Guglielmo Achille Cavellini, artista e collezionista multiforme e geniale

L’artista era nato nel 1914 da emigrati di Vignola diventati negozianti di successo a Brescia

Guglielmo Achille Cavellini nel 1974 con Andy Warhol esponente della pop-art
Guglielmo Achille Cavellini nel 1974 con Andy Warhol esponente della pop-art

Il 15 ottobre si è tenuta la mostra Aspettando Cavellini in palazzo Dosi Magnavacca a cura di Pontremoli in arte. Si firmava GAC Guglielmo Achille Cavellini, nato a Brescia l’11 settembre 1914, figlio di pontremolesi di Vignola. All’attività mercantile della famiglia associò l’amore per l’arte contemporanea vivendola come un arbitro speciale di novità rivoluzionarie. Non un artista come tanti altri, il suo è stato una specie di giudizio illuminato che ha ricondotto all’individuo e al suo pensiero la centralità dell’arte di contro a discutibili sperimentalismi.
La storia di GAC inizia con la scoperta della nuova arte astratta e ne diviene uno dei maggiori collezionisti, se ne innamora come pittore.
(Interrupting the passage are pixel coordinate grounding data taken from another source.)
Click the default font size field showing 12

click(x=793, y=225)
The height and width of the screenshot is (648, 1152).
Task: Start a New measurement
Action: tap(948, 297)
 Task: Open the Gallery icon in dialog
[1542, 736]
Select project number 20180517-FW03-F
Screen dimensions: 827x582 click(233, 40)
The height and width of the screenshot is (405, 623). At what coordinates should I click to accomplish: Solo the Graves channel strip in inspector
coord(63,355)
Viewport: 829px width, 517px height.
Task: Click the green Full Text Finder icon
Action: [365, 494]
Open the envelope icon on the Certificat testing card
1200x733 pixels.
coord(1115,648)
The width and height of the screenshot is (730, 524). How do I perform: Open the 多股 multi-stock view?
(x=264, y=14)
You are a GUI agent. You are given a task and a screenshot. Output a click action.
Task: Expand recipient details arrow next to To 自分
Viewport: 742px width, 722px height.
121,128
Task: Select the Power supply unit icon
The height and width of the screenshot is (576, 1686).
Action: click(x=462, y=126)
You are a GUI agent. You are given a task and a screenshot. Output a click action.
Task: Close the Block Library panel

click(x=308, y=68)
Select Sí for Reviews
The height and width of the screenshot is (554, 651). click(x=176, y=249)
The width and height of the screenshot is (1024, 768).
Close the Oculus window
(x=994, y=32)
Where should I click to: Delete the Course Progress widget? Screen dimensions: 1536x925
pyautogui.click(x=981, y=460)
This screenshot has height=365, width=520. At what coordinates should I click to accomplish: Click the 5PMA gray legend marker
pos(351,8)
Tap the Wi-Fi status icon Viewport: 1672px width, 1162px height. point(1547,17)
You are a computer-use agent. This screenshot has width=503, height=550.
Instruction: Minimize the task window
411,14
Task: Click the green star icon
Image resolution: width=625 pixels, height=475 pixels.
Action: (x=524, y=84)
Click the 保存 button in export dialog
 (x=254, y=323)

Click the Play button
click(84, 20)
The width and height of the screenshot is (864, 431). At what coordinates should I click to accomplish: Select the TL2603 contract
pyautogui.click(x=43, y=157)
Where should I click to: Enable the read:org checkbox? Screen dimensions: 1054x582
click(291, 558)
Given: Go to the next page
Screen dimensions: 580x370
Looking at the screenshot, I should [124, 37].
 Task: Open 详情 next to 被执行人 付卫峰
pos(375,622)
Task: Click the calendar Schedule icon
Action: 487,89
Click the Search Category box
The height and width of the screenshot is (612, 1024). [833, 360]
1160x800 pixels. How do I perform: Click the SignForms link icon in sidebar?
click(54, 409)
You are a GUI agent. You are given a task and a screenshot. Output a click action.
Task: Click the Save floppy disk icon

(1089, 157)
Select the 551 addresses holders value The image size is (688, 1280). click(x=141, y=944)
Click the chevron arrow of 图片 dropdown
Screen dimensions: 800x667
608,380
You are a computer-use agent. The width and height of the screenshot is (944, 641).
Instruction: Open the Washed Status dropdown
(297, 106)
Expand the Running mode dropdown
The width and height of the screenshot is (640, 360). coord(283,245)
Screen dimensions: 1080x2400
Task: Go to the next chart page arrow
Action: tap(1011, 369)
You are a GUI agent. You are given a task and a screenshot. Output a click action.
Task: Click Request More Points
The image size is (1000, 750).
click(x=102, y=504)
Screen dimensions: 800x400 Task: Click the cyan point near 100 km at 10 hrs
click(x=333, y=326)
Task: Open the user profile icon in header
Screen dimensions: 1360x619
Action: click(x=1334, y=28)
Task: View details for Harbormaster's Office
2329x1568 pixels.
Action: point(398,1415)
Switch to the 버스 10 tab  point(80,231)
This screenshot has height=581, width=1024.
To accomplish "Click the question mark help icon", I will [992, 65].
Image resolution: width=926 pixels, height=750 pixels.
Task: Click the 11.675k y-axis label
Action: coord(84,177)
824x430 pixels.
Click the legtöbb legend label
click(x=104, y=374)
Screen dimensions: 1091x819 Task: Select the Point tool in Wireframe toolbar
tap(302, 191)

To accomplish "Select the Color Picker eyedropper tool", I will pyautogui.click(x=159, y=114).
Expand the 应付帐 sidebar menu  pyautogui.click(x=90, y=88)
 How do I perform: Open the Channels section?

Fu la scintilla per un’idea dell’arte come scelta individuale: fu l’elemento conduttore della sua esistenza. Nel 1960 lavora sul versante dell’astrattismo pittorico, trova segni nuovi anticipatori del suo lavoro sulla scrittura con uso diversificato dei materiali. Recupera dal quotidiano oggetti, giocattoli, soldatini e altro che vanno a formare una sorta di teatrino carico di memoria e di denuncia sociale. Poi fa opere formate da intarsi in legno dipinto e i primi francobolli, dando il via a una ricognizione sulla celebrazione sempre presente nel suo lavoro.
C’è un tempo dei carboni in cui bruciare significa creare il nuovo purificandosi. Dalla citazione passa all’appropriazione fino a far assumere a certe icone la valenza di opera propria, usando opere di altri oppure l’immagine dell’Italia in innumerevoli situazioni e contesti. Arriva fino all’azzardo di sezionare tele di altri autori importanti e farne appropriazione iconoclasta.

Cavellini con Eugenio Montale
Cavellini con Eugenio Montale

Nel 1971 decide di rivolgere attenzione unicamente a se stesso per segnalare la deformazione di un sistema permeato da invidie e chiusure invalicabili. Conia il termine autostoricizzazione, non una trovata narcisistica per mettersi in mostra, ma immersione nel sistema dell’arte evidenziandone anche le contraddizioni. Allestì mostre a domicilio che furono come un vessillo per tanti giovani artisti coi quali ebbe un fitto scambio di arte postale, tanto da creare degli archivi-museo di questo tipo di opere da ogni parte del mondo, che considerò la sua opera più importante.
Produce i manifesti che tanti musei dovranno usare per celebrare il suo centenario nel 2014, ma previde male perché la morte lo colse nel 1990. La fantasia si scatena, nei francobolli entra lui con la sua mimica votata allo sberleffo. Scrive una Pagina dell’Enciclopedia che sfocia in un’iperbole del culto della personalità.
La sua scrittura diventa cifra pittorica usata su tutti i supporti possibili: colonne, manichini, tele e drappi vestiti. Cavellini, autentico innovatore per comunicare l’arte, si rivela capace di dare vitalità al suo messaggio di provocante giudice.